Enggak mikir apa itu ya emak-emak? Otaknya enggak dipake mikir, apa memang enggak ada otaknya?

Aih, otakku terlalu barbar menyikapi hal ini. Sudahlah, tidak usah memikirkan hal itu yang penting sekarang adalah sampai ke rumah Pak Akbar. Mungkin saja ‘kan toleransi antara emak-emak aerobic dan tetangganya sudah level tinggi. Entahlah.

Setelah melewati Rumah Tahfidz itu ada perumahan di sebelah kanan, tidak terlalu besar, pintu masuknya juga tidak mengesankan sebuah perumahan. Motor masih melaju perlahan, sebuah plang tanah dijual ada di sebelah kiri, hubungi Bapak Sugeng katanya. Di sebelah tanah itu ada rumah dijual, tidak jelas kondisi rumah yang dijual itu karena terhalang gerbang besi berwarna kuning pucat.

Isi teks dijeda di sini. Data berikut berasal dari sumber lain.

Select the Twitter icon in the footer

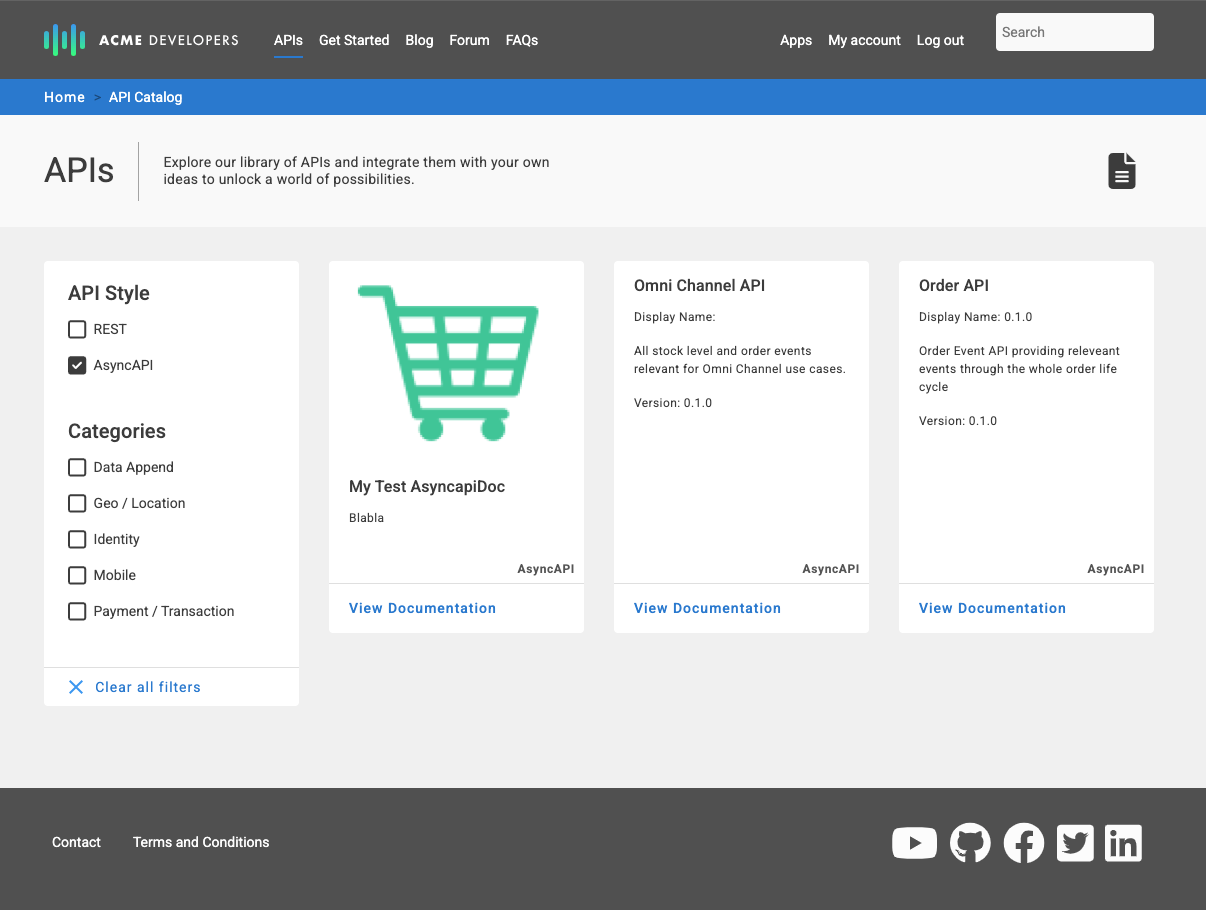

Motor melaju terus hingga akhirnya berhenti di depan sebuah gerbang berwana hijau tua. Mungkin ini adalah ujung dari Gang Santuy.

“Ini pasti gerbang yang dimaksud oleh si Abang Parkir itu,” ujar Dinda, dia berhenti tepat di depan gerbang, lalu menstandarkan motornya. “ Ayo turun, Ray.”

“Kamu yakin di sini tempatnya, Din?”

“Bukan di sini, Ray. Tapi di situ.” Dinda menunjuk sebuah rumah sederhana bercat warna biru langit. Posisinya hanya sekitar lima meter dari jalan.

Hmm, maksud aku begitu, Dindut.” Aku tersungut. Bicara dengan makhluk ini memang harus jelas kata yang digunakannya, selalu ada saja yang dipersoalkannya.